▶ _TASK ITEM_:
Transcribe the data that follows precisely, omitting nothing.

[RECORDS FOR THE EXERCISE — start]

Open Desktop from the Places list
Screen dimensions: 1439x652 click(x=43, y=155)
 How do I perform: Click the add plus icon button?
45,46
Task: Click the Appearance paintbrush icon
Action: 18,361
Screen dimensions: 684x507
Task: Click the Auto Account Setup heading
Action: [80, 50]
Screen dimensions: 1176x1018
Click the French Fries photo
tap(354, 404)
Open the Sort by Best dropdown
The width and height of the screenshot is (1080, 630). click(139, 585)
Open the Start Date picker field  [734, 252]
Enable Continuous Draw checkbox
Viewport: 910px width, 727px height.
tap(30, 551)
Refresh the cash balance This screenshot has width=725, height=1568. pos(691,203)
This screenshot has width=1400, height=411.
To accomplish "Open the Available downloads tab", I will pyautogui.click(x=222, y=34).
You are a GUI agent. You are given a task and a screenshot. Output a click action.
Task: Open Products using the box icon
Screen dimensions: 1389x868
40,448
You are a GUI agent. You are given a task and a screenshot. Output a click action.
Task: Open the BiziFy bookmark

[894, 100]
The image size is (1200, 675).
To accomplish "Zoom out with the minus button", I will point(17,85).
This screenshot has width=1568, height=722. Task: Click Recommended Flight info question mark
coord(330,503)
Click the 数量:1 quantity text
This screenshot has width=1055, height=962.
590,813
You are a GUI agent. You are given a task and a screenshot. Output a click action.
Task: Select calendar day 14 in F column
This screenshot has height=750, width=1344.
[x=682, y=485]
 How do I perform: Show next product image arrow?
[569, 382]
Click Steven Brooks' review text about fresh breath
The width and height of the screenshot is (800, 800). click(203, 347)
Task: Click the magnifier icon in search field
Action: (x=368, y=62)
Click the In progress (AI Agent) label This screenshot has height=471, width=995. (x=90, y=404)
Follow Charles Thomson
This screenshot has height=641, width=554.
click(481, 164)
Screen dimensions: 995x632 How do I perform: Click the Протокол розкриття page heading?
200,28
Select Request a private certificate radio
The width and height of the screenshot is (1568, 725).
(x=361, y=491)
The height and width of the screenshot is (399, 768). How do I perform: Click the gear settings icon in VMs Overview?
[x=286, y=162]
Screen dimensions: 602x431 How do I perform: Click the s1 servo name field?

[RECORDS FOR THE EXERCISE — finish]

▶ _RESPONSE BELOW_:
Open Desktop from the Places list
Screen dimensions: 1439x652 click(x=43, y=155)
 How do I perform: Click the add plus icon button?
45,46
Task: Click the Appearance paintbrush icon
Action: 18,361
Screen dimensions: 684x507
Task: Click the Auto Account Setup heading
Action: [80, 50]
Screen dimensions: 1176x1018
Click the French Fries photo
tap(354, 404)
Open the Sort by Best dropdown
The width and height of the screenshot is (1080, 630). click(139, 585)
Open the Start Date picker field  [734, 252]
Enable Continuous Draw checkbox
Viewport: 910px width, 727px height.
tap(30, 551)
Refresh the cash balance This screenshot has width=725, height=1568. pos(691,203)
This screenshot has width=1400, height=411.
To accomplish "Open the Available downloads tab", I will pyautogui.click(x=222, y=34).
You are a GUI agent. You are given a task and a screenshot. Output a click action.
Task: Open Products using the box icon
Screen dimensions: 1389x868
40,448
You are a GUI agent. You are given a task and a screenshot. Output a click action.
Task: Open the BiziFy bookmark

[894, 100]
The image size is (1200, 675).
To accomplish "Zoom out with the minus button", I will point(17,85).
This screenshot has width=1568, height=722. Task: Click Recommended Flight info question mark
coord(330,503)
Click the 数量:1 quantity text
This screenshot has width=1055, height=962.
590,813
You are a GUI agent. You are given a task and a screenshot. Output a click action.
Task: Select calendar day 14 in F column
This screenshot has height=750, width=1344.
[x=682, y=485]
 How do I perform: Show next product image arrow?
[569, 382]
Click Steven Brooks' review text about fresh breath
The width and height of the screenshot is (800, 800). click(203, 347)
Task: Click the magnifier icon in search field
Action: (x=368, y=62)
Click the In progress (AI Agent) label This screenshot has height=471, width=995. (x=90, y=404)
Follow Charles Thomson
This screenshot has height=641, width=554.
click(481, 164)
Screen dimensions: 995x632 How do I perform: Click the Протокол розкриття page heading?
200,28
Select Request a private certificate radio
The width and height of the screenshot is (1568, 725).
(x=361, y=491)
The height and width of the screenshot is (399, 768). How do I perform: Click the gear settings icon in VMs Overview?
[x=286, y=162]
Screen dimensions: 602x431 How do I perform: Click the s1 servo name field?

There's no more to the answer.